Sensaciones en el arte
Es en Virginal, donde Mauro Álvarez, relata la visión y la obsesión por la música, la música y la literatura, pues nos dice allí que la música le hacía percibir o le provocaba percepciones extrasensoriales: “En esta mesa, desde donde veo la avenida que circunda el establecimiento, me doy a tararear un concierto. No me equivocaría al creer que esa pieza musical lleva implícito en sus notas, infinidad de temas literarios por descifrar. A lo mejor, cada melómano percibe el suyo, según su sensibilidad. En fin, la música y la literatura, en este abstencionismo, se convierten en una ventura de la que somos sus cómplices. Riesgo que no podemos dejar de correr, si queremos calar en el abismo de lo incorpóreo”.
Virginal, obra de Mauro Álvarez, editada por Uryco.
Decíamos de Álvarez, que era un lector insaciable, porque en sus novelas y sus cuentos, él intencionalmente, lo que sin duda proviene de su sinceridad del decir, como lo llama Emanuel Levinas, al decir que dice sinceramente de sí; lo indica como evidencia de lo lector que ha sido. Leerse a sí mismo y leerse en los libros, más que en los libros en el conocimiento que en ellos está, en la provocación que causan en la vida del lector como en la del escritor. No sé es lector de “maratones de lectura”, sino lector decidido a transformarse ante la lectura o en la lectura. Como cuando nos dio a leer al escritor Géza Csáth (Punto Seguido), o cuando, leímos una extraordinaria crónica en EL MUNDO sobre el Loco de la cobija.
No es una pose de escritor, sino un escritor transformado ante sí mismo y ante los lectores, y que intenta provocar esa transformación en el otro, su lector delirante por lo fantástico y lo absurdo. Me recuerda siempre la lectura de Mauro Álvarez, la lectura de Virgilio Piñera de sus Cuentos de la risa del horror.

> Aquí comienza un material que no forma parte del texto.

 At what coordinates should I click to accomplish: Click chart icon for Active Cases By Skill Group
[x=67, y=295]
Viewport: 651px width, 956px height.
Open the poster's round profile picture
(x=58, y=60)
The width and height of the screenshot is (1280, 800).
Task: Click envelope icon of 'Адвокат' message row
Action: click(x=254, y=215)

Y de la biblioteca, como construcción del fantasma que es y que dice de su intensidad excéntrica de lector, lo revela en su novela Cazador de mariposas, en donde hace hablar a su librero: “Según opiniones del librero, su cliente comenzó a formar la biblioteca, desde la primera planta de su residencia –presintiendo que la segunda, donde dormía él y su madre, la requeriría después, lo mismo que la piscina, situada en el antejardín-, utilizando despensas y garaje, lo mismo que un pequeño baño en desuso. Estos últimos recintos los saturó también de estantes en sus paredes y en el centro, al igual que un almacén de baratijas, donde difícilmente se puede dar un paso”.
Un iconoclasta aislado
Rara entre nosotros la obra de Mauro Álvarez, dado también su carácter iconoclasta e irreverente de quién era un escritor llevado por sí mismo a lo que hacía, a lo que era y a lo que intentaba ser. No tenía trato sino con él mismo. Cuando lo veíamos entrar en El Astor, todas las mañanas de lunes a viernes, sobre las exactas once de la mañana iba y se sentaba a tomar su café con leche, sin hablar con nadie.

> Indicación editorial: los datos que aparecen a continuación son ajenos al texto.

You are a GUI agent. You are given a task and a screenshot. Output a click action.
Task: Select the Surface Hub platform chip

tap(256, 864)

Raras veces le vimos hablando con otros. Y no sabíamos que en Virginal estaban relatados estos momentos de su vida: “Acerca de mi rutina diaria –ajena a mi diletantismo musical-, en la que lo gregario me tiende a exasperar por su monotonía y por su deficiencia estética, prefiero no opinar, cuando me la recuerdan en EL CAFÉ. Lo visito a diario, seguro de que allí escapo a tanto embotamiento social, con el que la percepción musical corre el riesgo de entorpecerse (…)”.

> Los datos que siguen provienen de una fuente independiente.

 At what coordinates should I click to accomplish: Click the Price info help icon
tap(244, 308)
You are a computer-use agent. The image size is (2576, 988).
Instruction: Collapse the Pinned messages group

Hoy ante su muerte, lo vemos y lo veremos siempre, mirando al vacío, tratando de mirarse más a sí mismo en el vacío, como ha quedado aquí, en la cámara de Daniel Jurado, anónimamente, sí anónimamente como vivió en la membrana de su vida, en los libros que escribió y en los que leyó, tanto en Medellín como en Nueva York; es así, porque por la causalidad quedo en el documental: Medellín, pasajes y espejos (2018). Es Mauro Álvarez un pasaje y un espejo de esta ciudad que no lo vio ni lo verá morir, sino escribir como un hipnotizado.